The notice said Boxill’s conduct was so egregious that the NCAA waived its four-year statute of limitations. That statute wasn’t mentioned for the other allegations, including lack of institutional control.
The new notice says others in the Academic Support Program for Student-Athletes did not know what they were doing was wrong.
“Because of this failure of leadership and oversight, those charged with providing academic support for student-athletes did not believe their actions or the actions of the AFRI/AFAM department were inappropriate,” the new notice said.
Five Level I infractions
A detailed investigation backed by UNC found the scandal began in 1993, after Deborah Crowder, a former departmental manager for the African and Afro-American Studies department received complaints from academic counselors to the athletes about the rigor of the department’s independent studies.

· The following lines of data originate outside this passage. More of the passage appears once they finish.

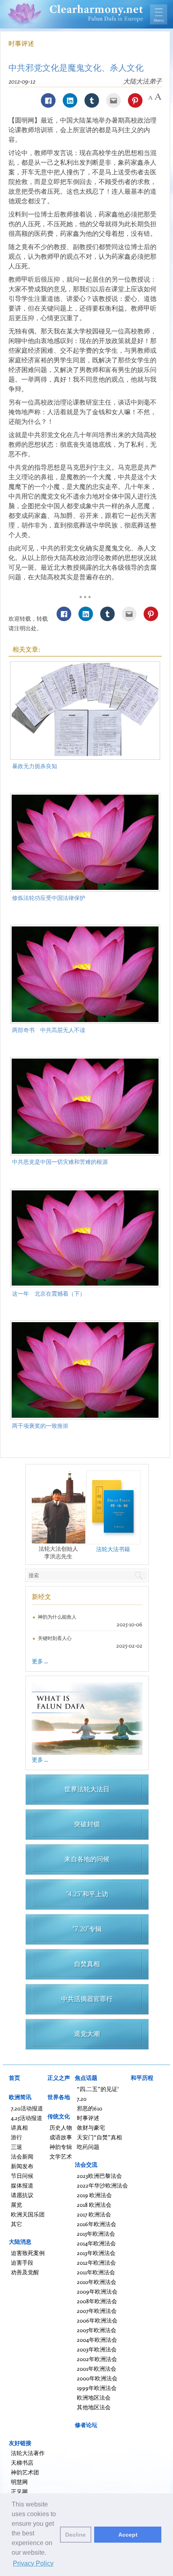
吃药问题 (88, 2146)
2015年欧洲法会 (96, 2233)
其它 (16, 2223)
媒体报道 (22, 2185)
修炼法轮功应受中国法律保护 (48, 898)
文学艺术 (60, 2156)
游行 (16, 2137)
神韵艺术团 (25, 2472)
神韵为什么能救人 (57, 1617)
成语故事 (60, 2137)
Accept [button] (128, 2534)
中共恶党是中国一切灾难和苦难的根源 (60, 1161)
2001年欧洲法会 (96, 2368)
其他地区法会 (94, 2407)
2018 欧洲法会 (94, 2204)
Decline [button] (75, 2534)
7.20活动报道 (27, 2108)
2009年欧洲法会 (97, 2291)
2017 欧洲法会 (94, 2214)
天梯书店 (22, 2462)
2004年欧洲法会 (97, 2339)
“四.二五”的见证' (98, 2088)
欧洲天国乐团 (28, 2214)
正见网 (19, 2491)
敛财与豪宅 (91, 2127)
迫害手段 (22, 2262)
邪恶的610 (89, 2108)
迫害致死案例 (28, 2252)
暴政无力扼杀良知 (34, 766)
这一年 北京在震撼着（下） (48, 1293)
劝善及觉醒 (25, 2272)
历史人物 (60, 2127)
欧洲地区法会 (94, 2397)
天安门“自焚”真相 (99, 2137)
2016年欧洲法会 (96, 2223)
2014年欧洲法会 (96, 2243)
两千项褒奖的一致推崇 (40, 1425)
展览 (16, 2204)
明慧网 (19, 2481)
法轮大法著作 (28, 2452)
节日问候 (22, 2175)
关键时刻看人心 (55, 1638)
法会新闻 (22, 2156)
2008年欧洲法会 (97, 2301)
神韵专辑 (60, 2146)
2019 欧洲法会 (94, 2195)
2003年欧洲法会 (97, 2349)
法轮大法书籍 (113, 1549)
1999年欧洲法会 (97, 2387)
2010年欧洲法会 (96, 2281)
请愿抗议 (22, 2195)
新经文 (41, 1597)
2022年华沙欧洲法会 (102, 2185)
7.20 (81, 2098)
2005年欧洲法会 (96, 2330)
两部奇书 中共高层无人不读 (48, 1030)
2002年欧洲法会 (97, 2358)
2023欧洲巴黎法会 (99, 2175)
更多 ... (40, 1661)
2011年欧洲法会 (96, 2272)
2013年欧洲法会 (96, 2252)
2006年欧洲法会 (97, 2320)
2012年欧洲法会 (96, 2262)
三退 (16, 2146)
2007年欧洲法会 (97, 2310)
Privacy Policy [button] (33, 2563)
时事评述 (21, 43)
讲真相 (19, 2127)
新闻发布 (22, 2166)
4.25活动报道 (26, 2117)
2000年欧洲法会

Crowder, an ardent UNC basketball fan who was not a faculty member, began creating the classes and grading them.
Her boss, professor Julius Nyang’oro, continued the classes after Crowder retired in 2009. Nyang’oro, the department chairman, was forced to retire in 2012.
Athletes made up half of the roughly 3,100 students enrolled in the classes, with men’s football and men’s basketball leading the athletic enrollments. Experts say it’s the worst academic fraud in the NCAA’s history, but the NCAA in both notices has not labeled the classes as fraudulent.

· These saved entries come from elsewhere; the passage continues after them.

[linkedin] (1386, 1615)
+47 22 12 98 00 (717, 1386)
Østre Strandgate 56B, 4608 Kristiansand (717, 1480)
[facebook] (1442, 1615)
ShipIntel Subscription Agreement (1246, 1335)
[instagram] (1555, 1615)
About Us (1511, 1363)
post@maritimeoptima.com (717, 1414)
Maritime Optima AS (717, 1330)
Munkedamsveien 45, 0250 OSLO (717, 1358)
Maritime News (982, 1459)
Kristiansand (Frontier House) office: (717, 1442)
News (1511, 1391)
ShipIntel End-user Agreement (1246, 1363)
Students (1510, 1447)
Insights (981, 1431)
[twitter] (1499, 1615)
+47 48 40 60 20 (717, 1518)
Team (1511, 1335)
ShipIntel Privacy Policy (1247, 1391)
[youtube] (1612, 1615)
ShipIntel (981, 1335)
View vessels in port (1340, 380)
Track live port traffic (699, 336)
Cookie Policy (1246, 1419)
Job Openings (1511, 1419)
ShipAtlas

NCAA officials declined to comment on the new notice. UNC did not make public any evidentiary exhibits associated with the new notice, which are expected to be released after redactions.
All five allegations in the notice are “Level 1” infractions that can carry serious penalties such as vacated wins and championships, post-season bans, scholarship reductions and heavy fines. The new notice, just as the first, asks UNC to respond to potential NCAA championship losses and fines for having ineligible athletes competing in those championships.
That would presumably put the 2009 men’s basketball championship in play, but the athletes on that team had far fewer enrollments in fake classes than the 2005 team, which had heavy enrollments in the classes.
The notice is not the final word in the case, which now will require a response from UNC within 90 days, followed by a hearing before the NCAA’s Committee on Infractions.
Cheers and disbelief
The new notice drew cheers from UNC sports fans on Twitter, while fans of other schools tweeted disbelief.
Jay Smith, a UNC history professor who is a leading critic of the university’s handling of the case, said the new notice appeared to shield the 2005 men’s championship, which he called “the most-stained championship in UNC’s history.” The NCAA is largely supported by revenues from the men’s basketball tournament, and has never taken away a championship.
“I would say that the NCAA has proven once again why it’s an ineffective regulatory body, a paper tiger,” said Smith, who co-authored a book about the scandal with whistleblower Mary Willingham.
Others contend the NCAA should not be delving into the classes at the heart of the scandal. Jay Bilas, a former Duke basketball player and college basketball analyst for ESPN, has said that academic matters belong to the universities and their accrediting commissions.
Bilas contends the classes, were easy, not fake.
“Easy and fraudulent are different,” Bilas tweeted Monday. “The UNC matter is an accreditation issue, not an NCAA issue.”
UNC’s accrediting agency, the Southern Association of Colleges and Schools Commission on Colleges, put the university on probation for failing academic integrity standards and a lack of control over college sports, among other violations. But the accrediting agency has no authority over athletic contests, and probation is the strongest penalty it can mete beyond effectively shutting down a school by pulling its accreditation, which is unlikely to happen to UNC in this case.
In a telephone news conference, UNC’s Athletic Director Bubba Cunningham attributed the length of time between the first and second NCAA notices to the complexity of the case. In the interim, UNC’s men’s basketball team reached the championship game, only to fall short on a buzzer beater.
“It’s voluminous in nature and it’s over an extended period of time.” Cunningham said of the case. “So I think the volume and the time is probably why it has lasted this long.”
He said he did not know why the NCAA reduced the time frame for misconduct from the first notice.